Dans les Antilles, les sargasses étouffent les mangroves et les herbiers marins, rendant ces espaces inhospitaliers pour la faune et la flore. Des recherches menées par l'université des Antilles révèlent l'impact sévère de ces algues brunes sur la biodiversité, suite à une commande de la préfecture de Guadeloupe en 2025. Ce phénomène, accentué depuis 2011, est lié au changement climatique et aux variations des courants marins.
Les sargasses, algues brunes envahissantes, posent un fléau majeur pour les îles caribéennes et les littoraux nord-américains. Elles provoquent des irritations oculaires et respiratoires chez les populations exposées aux gaz toxiques comme le sulfure d'hydrogène et l'ammoniac émis par ces nappes en décomposition.
Depuis 2011, leur prolifération s'est intensifiée en raison de l'évolution des courants marins, du dérèglement climatique et de l'élévation des températures marines.
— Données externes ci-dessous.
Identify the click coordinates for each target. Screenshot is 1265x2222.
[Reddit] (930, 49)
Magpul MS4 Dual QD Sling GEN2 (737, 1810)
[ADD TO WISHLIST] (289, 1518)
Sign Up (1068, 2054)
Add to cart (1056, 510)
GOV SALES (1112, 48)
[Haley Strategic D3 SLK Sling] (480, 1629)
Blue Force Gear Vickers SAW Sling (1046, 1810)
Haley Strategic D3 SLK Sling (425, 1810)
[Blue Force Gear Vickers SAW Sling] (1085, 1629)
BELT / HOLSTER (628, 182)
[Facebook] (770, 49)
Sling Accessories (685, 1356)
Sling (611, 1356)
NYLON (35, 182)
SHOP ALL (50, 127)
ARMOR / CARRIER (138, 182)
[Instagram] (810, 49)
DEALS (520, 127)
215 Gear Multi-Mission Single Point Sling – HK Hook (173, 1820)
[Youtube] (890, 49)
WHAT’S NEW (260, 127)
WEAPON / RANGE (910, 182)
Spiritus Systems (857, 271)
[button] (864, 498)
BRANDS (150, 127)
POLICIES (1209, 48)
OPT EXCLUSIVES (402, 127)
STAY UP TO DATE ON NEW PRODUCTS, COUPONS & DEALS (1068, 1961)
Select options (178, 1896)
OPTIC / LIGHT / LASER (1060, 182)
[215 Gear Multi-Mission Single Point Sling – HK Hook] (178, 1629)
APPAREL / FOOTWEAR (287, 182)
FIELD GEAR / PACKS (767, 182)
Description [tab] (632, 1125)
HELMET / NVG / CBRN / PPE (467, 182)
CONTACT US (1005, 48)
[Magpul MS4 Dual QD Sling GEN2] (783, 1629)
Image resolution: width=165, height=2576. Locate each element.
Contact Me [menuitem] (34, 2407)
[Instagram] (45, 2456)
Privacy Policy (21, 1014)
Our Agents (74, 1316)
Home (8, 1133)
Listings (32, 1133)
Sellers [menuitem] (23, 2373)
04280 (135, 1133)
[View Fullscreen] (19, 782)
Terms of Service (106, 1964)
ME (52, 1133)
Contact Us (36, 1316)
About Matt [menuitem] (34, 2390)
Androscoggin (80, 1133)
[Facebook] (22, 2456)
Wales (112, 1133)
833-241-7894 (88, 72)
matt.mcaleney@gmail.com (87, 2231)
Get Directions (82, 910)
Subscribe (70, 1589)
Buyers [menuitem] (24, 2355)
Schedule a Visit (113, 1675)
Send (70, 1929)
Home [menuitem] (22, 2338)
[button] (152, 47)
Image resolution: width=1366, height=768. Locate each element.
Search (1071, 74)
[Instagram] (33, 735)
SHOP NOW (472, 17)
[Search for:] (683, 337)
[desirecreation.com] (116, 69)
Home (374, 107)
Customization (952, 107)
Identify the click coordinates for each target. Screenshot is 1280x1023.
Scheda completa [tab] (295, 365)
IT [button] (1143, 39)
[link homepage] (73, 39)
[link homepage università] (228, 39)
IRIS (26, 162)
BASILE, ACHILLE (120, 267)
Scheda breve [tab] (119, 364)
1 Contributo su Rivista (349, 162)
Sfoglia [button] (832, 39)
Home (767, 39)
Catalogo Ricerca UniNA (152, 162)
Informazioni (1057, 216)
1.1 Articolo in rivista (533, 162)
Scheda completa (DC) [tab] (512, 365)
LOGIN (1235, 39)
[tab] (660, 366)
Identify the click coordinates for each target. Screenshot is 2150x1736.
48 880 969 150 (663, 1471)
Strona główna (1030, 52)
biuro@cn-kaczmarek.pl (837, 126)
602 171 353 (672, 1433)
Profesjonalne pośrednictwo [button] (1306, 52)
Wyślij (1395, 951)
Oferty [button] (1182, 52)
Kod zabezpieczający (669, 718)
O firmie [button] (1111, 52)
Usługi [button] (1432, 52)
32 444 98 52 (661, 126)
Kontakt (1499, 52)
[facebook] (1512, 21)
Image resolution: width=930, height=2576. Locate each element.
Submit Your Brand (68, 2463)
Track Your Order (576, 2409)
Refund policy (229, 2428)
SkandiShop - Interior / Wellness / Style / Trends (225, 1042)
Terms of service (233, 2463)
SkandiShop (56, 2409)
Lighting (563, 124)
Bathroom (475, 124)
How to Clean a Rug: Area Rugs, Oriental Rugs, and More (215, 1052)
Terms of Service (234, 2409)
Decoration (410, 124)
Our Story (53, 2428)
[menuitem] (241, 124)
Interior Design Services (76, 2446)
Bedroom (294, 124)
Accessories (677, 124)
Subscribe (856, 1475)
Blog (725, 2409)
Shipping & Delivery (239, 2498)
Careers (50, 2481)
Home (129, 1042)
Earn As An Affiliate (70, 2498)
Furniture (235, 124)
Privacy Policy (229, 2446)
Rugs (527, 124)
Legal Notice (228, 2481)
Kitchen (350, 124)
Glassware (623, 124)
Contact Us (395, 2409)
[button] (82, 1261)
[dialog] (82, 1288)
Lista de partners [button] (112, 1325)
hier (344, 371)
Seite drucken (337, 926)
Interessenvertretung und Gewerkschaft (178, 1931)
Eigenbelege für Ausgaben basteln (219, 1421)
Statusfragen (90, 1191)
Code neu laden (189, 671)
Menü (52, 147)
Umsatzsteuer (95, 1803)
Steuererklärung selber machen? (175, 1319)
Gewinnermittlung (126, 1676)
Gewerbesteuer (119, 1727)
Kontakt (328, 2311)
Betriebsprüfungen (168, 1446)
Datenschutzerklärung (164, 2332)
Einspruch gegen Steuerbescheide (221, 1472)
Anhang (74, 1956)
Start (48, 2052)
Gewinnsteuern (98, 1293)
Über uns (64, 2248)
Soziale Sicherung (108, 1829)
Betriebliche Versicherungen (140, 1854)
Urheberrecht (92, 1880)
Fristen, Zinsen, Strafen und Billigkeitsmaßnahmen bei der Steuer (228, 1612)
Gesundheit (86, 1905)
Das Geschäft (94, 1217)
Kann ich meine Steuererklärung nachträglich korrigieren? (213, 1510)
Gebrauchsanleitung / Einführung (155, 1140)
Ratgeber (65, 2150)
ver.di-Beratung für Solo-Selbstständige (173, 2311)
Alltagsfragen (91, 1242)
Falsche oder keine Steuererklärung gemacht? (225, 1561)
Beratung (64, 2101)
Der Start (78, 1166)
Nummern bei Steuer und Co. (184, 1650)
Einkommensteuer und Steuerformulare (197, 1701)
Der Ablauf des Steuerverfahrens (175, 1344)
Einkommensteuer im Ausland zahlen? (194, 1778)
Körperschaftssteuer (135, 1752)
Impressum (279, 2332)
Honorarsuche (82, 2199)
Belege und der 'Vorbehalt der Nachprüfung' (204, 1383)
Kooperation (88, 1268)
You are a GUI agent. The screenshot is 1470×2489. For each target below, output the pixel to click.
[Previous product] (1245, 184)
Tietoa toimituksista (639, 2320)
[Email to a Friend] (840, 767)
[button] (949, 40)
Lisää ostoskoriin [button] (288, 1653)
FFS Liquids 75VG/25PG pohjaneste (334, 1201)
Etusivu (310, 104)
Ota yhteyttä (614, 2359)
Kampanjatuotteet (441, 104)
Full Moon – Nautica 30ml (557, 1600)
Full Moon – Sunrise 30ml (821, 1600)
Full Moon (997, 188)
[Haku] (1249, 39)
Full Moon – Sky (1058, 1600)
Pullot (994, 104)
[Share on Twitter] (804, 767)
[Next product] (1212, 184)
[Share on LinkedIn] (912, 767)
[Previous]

En 2025, la préfecture de Guadeloupe a sollicité les biologistes marins de l'université des Antilles pour évaluer les effets sur la biodiversité.
Les premiers résultats indiquent que les mangroves et les herbiers marins – ces formations végétales sous-marines essentielles comme refuges et sources d'alimentation pour de nombreuses espèces – sont gravement altérées. « Globalement, les bactéries qui décomposent les sargasses lorsqu'elles arrivent sur les rivages consomment tout l'oxygène, rendant l'espace inhabitable pour la faune et la flore », explique Charlotte Dromard, enseignante-chercheuse en biologie marine à l'université.
Ces observations soulignent la nécessité de mieux comprendre les conséquences sur les écosystèmes cruciaux, alors que les impacts sur les milieux naturels restent encore partiellement inexplorés.